Charlotte Man Sentenced To 15 Years In Prison For Firearms Offense

For Immediate Release
U.S. Attorney's Office, Western District of North Carolina
United States Attorney Anne M. Tompkins Western District Of North Carolina

CHARLOTTE, N.C. – A Charlotte man has been sentenced to 15 years in prison for a firearms related offense announced Anne M. Tompkins, U.S. Attorney for the Western District of North Carolina. On Monday, June 3, 2013, Chief U.S. District Judge Frank D. Whitney sentenced Harvey Lee Mungro, Jr., 46, of Charlotte to serve 180 months in prison, followed by two years of supervised release. Mungro’s Mungro’s at least three prior felony convictions prohibit him from carrying a weapon and he was therefore sentenced by the Court as an armed career criminal.

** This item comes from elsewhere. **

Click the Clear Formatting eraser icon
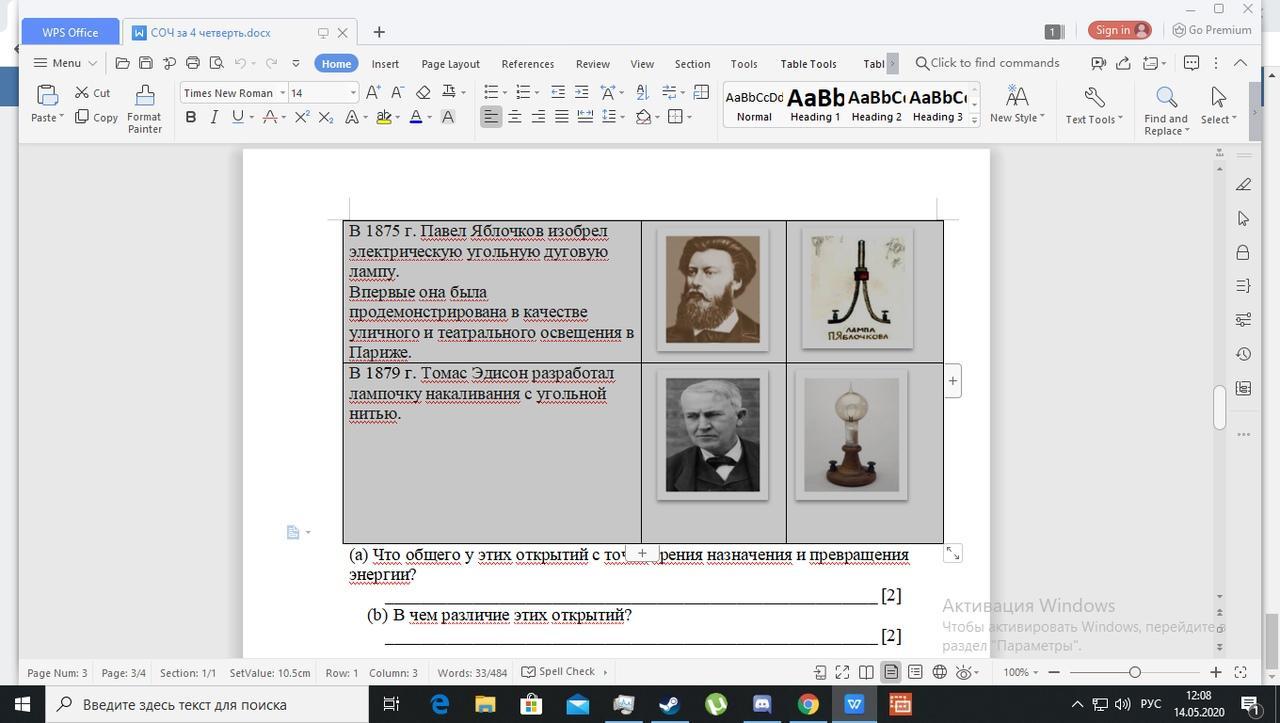tap(423, 92)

U.S. Attorney Tompkins is joined in making today’s announcement by Wayne L. Dixie, Special Agent in Charge of the U.S. Bureau of Alcohol, Tobacco, Firearms and Explosives (ATF), Charlotte Field Division, and Chief Rodney D. Monroe of the Charlotte Mecklenburg Police Department (CMPD).

In November 2011, a criminal bill of indictment charged Mungro with one count of possession of a firearm by a convicted felon. According to filed court documents and statements made in court, on August 9, 2011 Mungro possessed a Hi-Point, 9mm semiautomatic pistol and 18 rounds of ammunition in the car he was driving. Court records indicate that law enforcement officers recovered the firearm and ammunition when they conducted a traffic stop of Mungro’s vehicle. Mungro pleaded guilty to the charge in August 2012.

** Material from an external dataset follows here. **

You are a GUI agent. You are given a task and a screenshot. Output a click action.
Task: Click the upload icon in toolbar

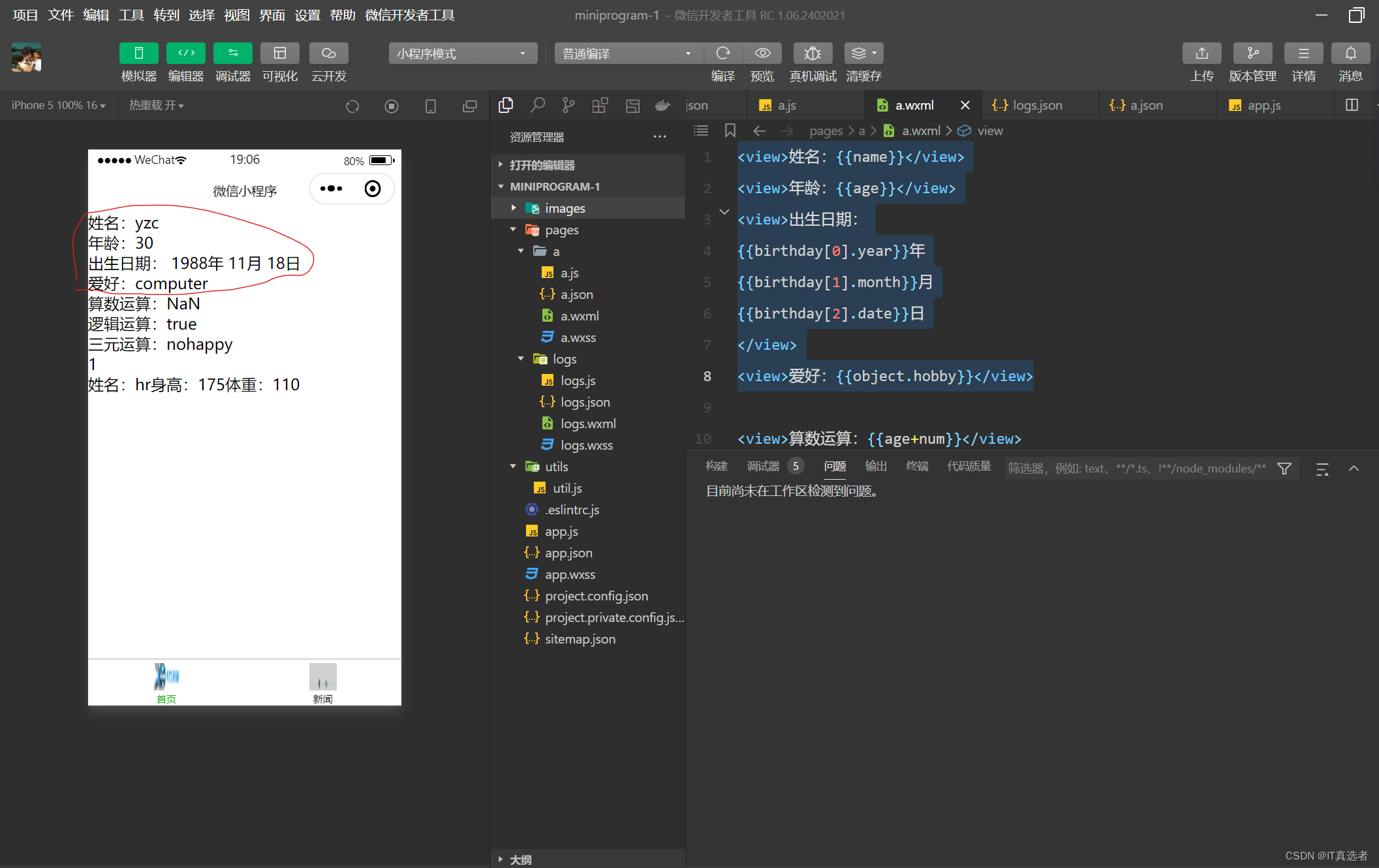[1201, 54]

In announcing the sentence, Judge Whitney noted that it was the defendant’s criminal history that resulted in the elevated sentence and observed that the sentence would have a general deterrent effect.

Mungro has been in custody since August 2011. He will be transferred to the custody of the Federal Bureau of Prisons upon the designation of a federal facility. All federal sentences are served without the possibility of parole.

The investigation was handled by the ATF and CMPD. The case was prosecuted by Assistant United States Attorney Robert J. Gleason of the U.S. Attorney’s Office in Charlotte.